While fixing further hearing in the matter for four months, the states and Union Territories were further directed to submit affidavit on compliance report before the next date of hearing.
Expressing displeasure over all states not taking the matter seriously enough to come up with rules to make the registration of marriages compulsory, the Bench said that from the details placed before it, only Andhra Pradesh, Bihar, Chhattisgarh, Goa, Himachal Pradesh, Karnataka, Meghalaya, Mizoram, Rajasthan, Sikkim, Tamil Nadu and Tripura seemed to have complied with the directions.
While issuing the directions, the court again examined the implications of the Special Marriage Act, 1954, which applies to all citizens irrespective of their religion, regarding the registration of marriages by a marriage officer, but there was not the element of compulsory registration.
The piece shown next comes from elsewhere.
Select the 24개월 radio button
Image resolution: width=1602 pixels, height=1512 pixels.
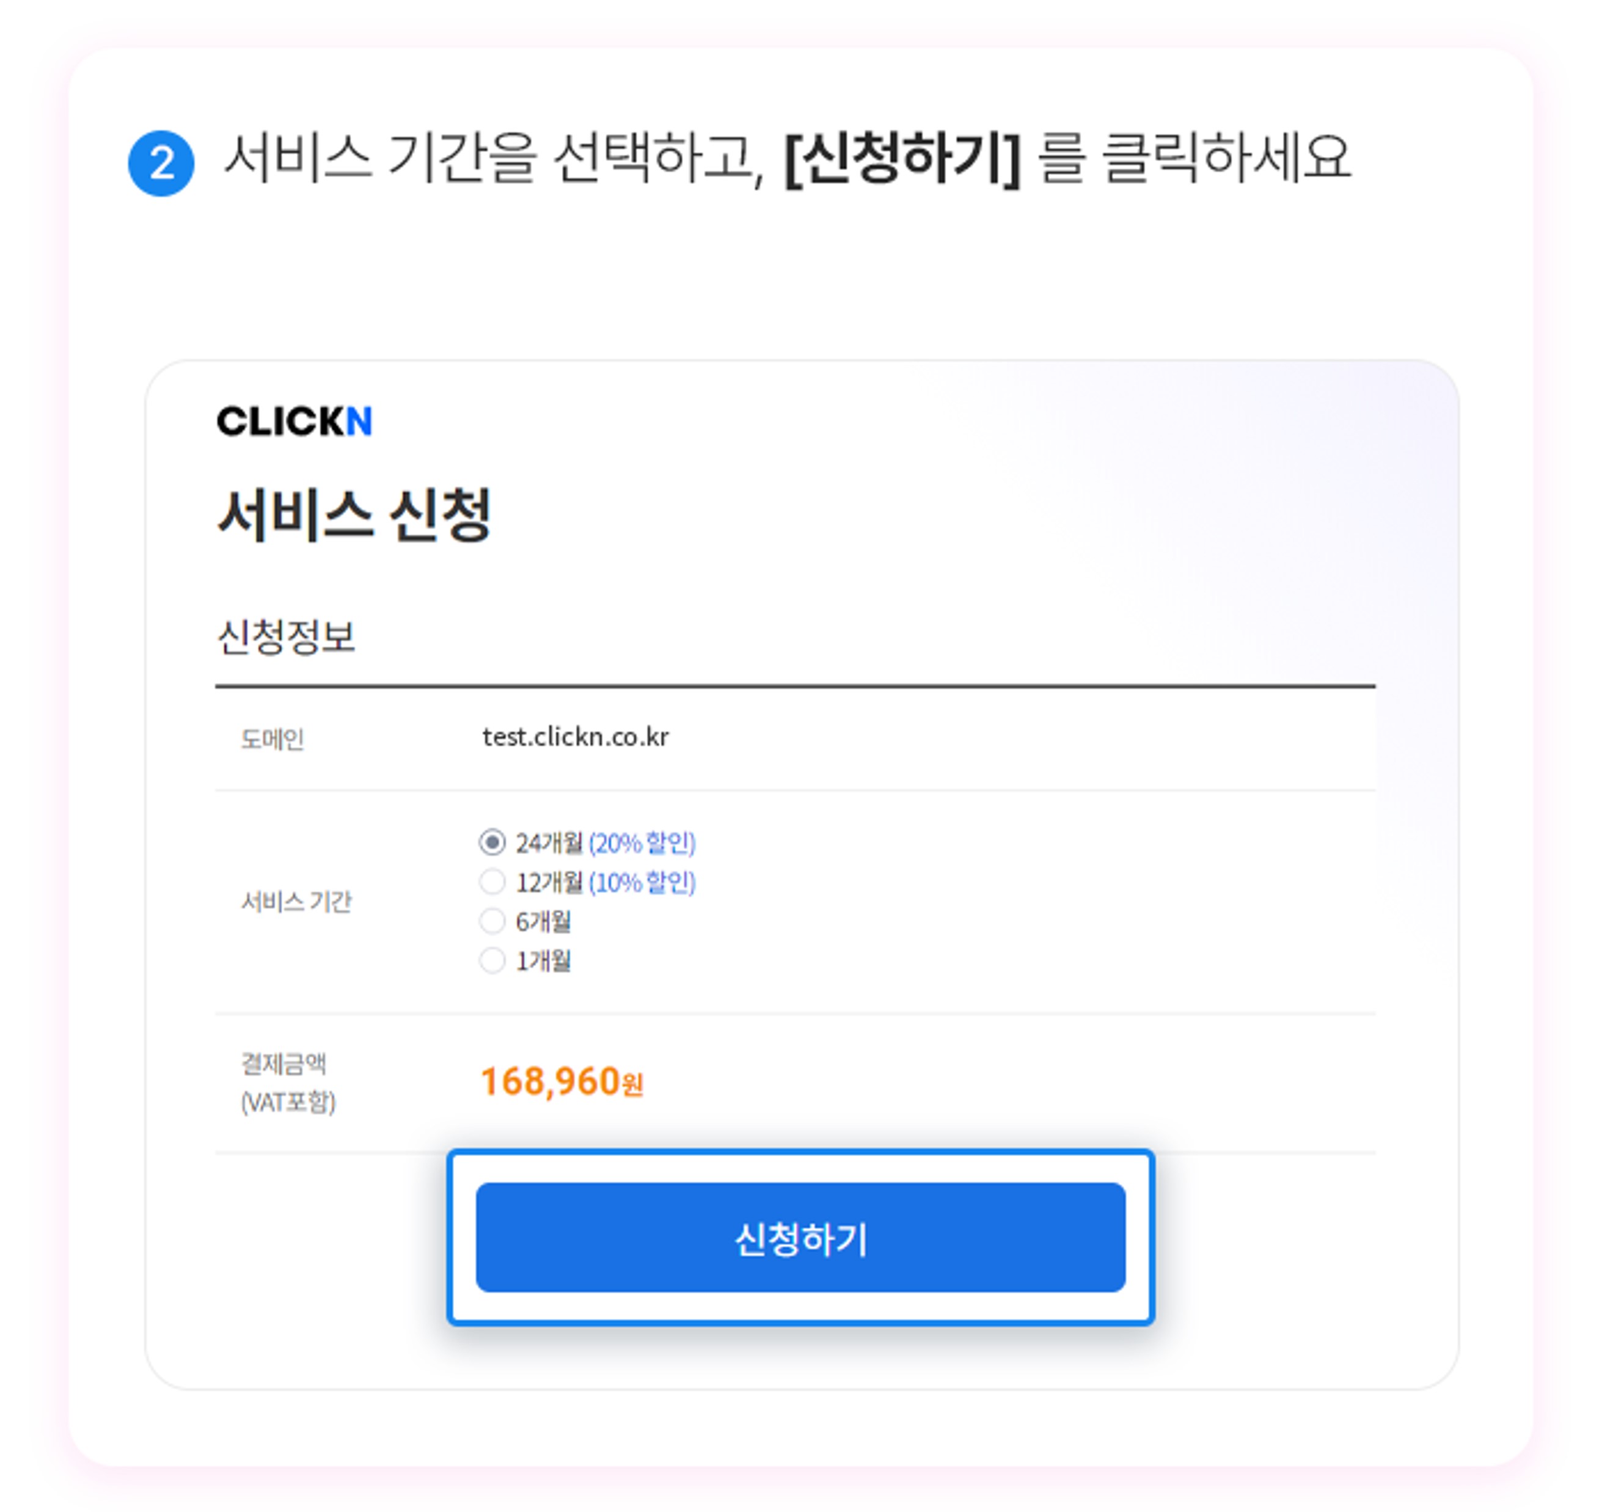492,842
It further said that the Indian Christian Marriage Act, 1872, makes the registration compulsory, as it provides for entry in a marriage register kept in the Church soon after the marriage ceremony along with the signatures of the bride and bridegroom.
Though under the Hindu Marriage Act, 1955, certain provisions exist for the registration of the marriages, but it had been left to the discretion of the families of the bride and bridegroom to either solemnise the marriage before a registrar or register it after the ceremony in traditional way.
Since the non-registration of a marriage does not invalidate it under the Hindu Marriage Act, its provisions were made in conformity with the court’s direction for framing rules for compulsory registration, the Bench said.
However, the Parsi Marriage and Divorce Act, 1936, makes the registration compulsory, it pointed out.
On the framing of laws by some states, it said Andhra Pradesh, Himachal Pradesh, Maharashtra and Karnataka had made registration compulsory, Assam, Bihar, West Bengal, Orrisa and Meghalaya had left Muslims away with the option to make it “voluntary” for them to register it.